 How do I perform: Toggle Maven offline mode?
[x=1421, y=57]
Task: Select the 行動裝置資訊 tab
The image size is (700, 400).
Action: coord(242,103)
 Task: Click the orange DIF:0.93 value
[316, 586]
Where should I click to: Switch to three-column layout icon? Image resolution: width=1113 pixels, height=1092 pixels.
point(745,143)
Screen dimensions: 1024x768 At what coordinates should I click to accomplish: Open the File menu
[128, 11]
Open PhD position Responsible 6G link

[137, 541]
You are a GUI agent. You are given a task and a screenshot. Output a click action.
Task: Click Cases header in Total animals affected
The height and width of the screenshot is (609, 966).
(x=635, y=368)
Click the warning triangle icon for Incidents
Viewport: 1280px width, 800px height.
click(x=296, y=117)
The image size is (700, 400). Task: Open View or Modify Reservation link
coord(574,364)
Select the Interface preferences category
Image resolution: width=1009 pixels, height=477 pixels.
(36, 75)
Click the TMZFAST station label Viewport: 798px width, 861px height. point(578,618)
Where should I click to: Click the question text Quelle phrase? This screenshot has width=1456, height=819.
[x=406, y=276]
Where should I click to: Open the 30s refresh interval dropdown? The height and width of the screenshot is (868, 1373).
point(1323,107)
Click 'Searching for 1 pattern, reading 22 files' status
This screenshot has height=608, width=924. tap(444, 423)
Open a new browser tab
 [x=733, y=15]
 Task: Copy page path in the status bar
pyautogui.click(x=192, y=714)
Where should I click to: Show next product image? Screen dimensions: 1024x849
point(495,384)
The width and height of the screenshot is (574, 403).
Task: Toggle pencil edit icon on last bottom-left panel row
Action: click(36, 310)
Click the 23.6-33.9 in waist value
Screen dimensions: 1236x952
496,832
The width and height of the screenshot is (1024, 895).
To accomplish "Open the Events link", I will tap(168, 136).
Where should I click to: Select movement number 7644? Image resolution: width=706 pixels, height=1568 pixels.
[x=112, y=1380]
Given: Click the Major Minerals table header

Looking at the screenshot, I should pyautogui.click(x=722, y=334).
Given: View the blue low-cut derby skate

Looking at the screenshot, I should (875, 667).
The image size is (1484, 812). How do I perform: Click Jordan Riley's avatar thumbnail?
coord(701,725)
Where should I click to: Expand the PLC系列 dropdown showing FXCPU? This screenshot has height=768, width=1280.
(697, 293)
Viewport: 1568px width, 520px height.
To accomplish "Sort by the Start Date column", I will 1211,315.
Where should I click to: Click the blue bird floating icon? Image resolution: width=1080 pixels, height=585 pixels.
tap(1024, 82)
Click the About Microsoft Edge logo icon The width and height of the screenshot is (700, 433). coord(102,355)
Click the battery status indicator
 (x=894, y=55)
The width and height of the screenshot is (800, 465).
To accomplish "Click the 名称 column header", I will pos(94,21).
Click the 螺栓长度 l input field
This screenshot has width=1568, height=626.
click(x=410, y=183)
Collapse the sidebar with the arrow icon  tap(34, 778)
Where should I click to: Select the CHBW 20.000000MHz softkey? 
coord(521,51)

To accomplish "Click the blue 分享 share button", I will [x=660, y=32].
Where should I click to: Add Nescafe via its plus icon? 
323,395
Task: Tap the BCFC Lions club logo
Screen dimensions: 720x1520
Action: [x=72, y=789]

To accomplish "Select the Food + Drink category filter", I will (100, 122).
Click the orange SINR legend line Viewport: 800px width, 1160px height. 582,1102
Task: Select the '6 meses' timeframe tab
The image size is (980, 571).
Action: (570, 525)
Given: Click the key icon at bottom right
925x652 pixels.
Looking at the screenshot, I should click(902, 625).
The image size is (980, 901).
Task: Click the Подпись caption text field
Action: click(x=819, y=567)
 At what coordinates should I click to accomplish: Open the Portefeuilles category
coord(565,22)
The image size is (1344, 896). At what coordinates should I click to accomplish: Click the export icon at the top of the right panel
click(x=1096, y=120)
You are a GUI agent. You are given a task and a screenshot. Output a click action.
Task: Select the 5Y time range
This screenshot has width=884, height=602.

•••••

Directions — Return the whole of the data, character for character.

Completed exercise —
 How do I perform: Toggle Maven offline mode?
[x=1421, y=57]
Task: Select the 行動裝置資訊 tab
The image size is (700, 400).
Action: coord(242,103)
 Task: Click the orange DIF:0.93 value
[316, 586]
Where should I click to: Switch to three-column layout icon? Image resolution: width=1113 pixels, height=1092 pixels.
point(745,143)
Screen dimensions: 1024x768 At what coordinates should I click to accomplish: Open the File menu
[128, 11]
Open PhD position Responsible 6G link

[137, 541]
You are a GUI agent. You are given a task and a screenshot. Output a click action.
Task: Click Cases header in Total animals affected
The height and width of the screenshot is (609, 966).
(x=635, y=368)
Click the warning triangle icon for Incidents
Viewport: 1280px width, 800px height.
click(x=296, y=117)
The image size is (700, 400). Task: Open View or Modify Reservation link
coord(574,364)
Select the Interface preferences category
Image resolution: width=1009 pixels, height=477 pixels.
(36, 75)
Click the TMZFAST station label Viewport: 798px width, 861px height. point(578,618)
Where should I click to: Click the question text Quelle phrase? This screenshot has width=1456, height=819.
[x=406, y=276]
Where should I click to: Open the 30s refresh interval dropdown? The height and width of the screenshot is (868, 1373).
point(1323,107)
Click 'Searching for 1 pattern, reading 22 files' status
This screenshot has height=608, width=924. tap(444, 423)
Open a new browser tab
 [x=733, y=15]
 Task: Copy page path in the status bar
pyautogui.click(x=192, y=714)
Where should I click to: Show next product image? Screen dimensions: 1024x849
point(495,384)
The width and height of the screenshot is (574, 403).
Task: Toggle pencil edit icon on last bottom-left panel row
Action: click(36, 310)
Click the 23.6-33.9 in waist value
Screen dimensions: 1236x952
496,832
The width and height of the screenshot is (1024, 895).
To accomplish "Open the Events link", I will tap(168, 136).
Where should I click to: Select movement number 7644? Image resolution: width=706 pixels, height=1568 pixels.
[x=112, y=1380]
Given: Click the Major Minerals table header

Looking at the screenshot, I should pyautogui.click(x=722, y=334).
Given: View the blue low-cut derby skate

Looking at the screenshot, I should (875, 667).
The image size is (1484, 812). How do I perform: Click Jordan Riley's avatar thumbnail?
coord(701,725)
Where should I click to: Expand the PLC系列 dropdown showing FXCPU? This screenshot has height=768, width=1280.
(697, 293)
Viewport: 1568px width, 520px height.
To accomplish "Sort by the Start Date column", I will 1211,315.
Where should I click to: Click the blue bird floating icon? Image resolution: width=1080 pixels, height=585 pixels.
tap(1024, 82)
Click the About Microsoft Edge logo icon The width and height of the screenshot is (700, 433). coord(102,355)
Click the battery status indicator
 (x=894, y=55)
The width and height of the screenshot is (800, 465).
To accomplish "Click the 名称 column header", I will pos(94,21).
Click the 螺栓长度 l input field
This screenshot has width=1568, height=626.
click(x=410, y=183)
Collapse the sidebar with the arrow icon  tap(34, 778)
Where should I click to: Select the CHBW 20.000000MHz softkey? 
coord(521,51)

To accomplish "Click the blue 分享 share button", I will [x=660, y=32].
Where should I click to: Add Nescafe via its plus icon? 
323,395
Task: Tap the BCFC Lions club logo
Screen dimensions: 720x1520
Action: [x=72, y=789]

To accomplish "Select the Food + Drink category filter", I will (100, 122).
Click the orange SINR legend line Viewport: 800px width, 1160px height. 582,1102
Task: Select the '6 meses' timeframe tab
The image size is (980, 571).
Action: (570, 525)
Given: Click the key icon at bottom right
925x652 pixels.
Looking at the screenshot, I should click(902, 625).
The image size is (980, 901).
Task: Click the Подпись caption text field
Action: click(x=819, y=567)
 At what coordinates should I click to accomplish: Open the Portefeuilles category
coord(565,22)
The image size is (1344, 896). At what coordinates should I click to accomplish: Click the export icon at the top of the right panel
click(x=1096, y=120)
You are a GUI agent. You are given a task and a screenshot. Output a click action.
Task: Select the 5Y time range
This screenshot has width=884, height=602.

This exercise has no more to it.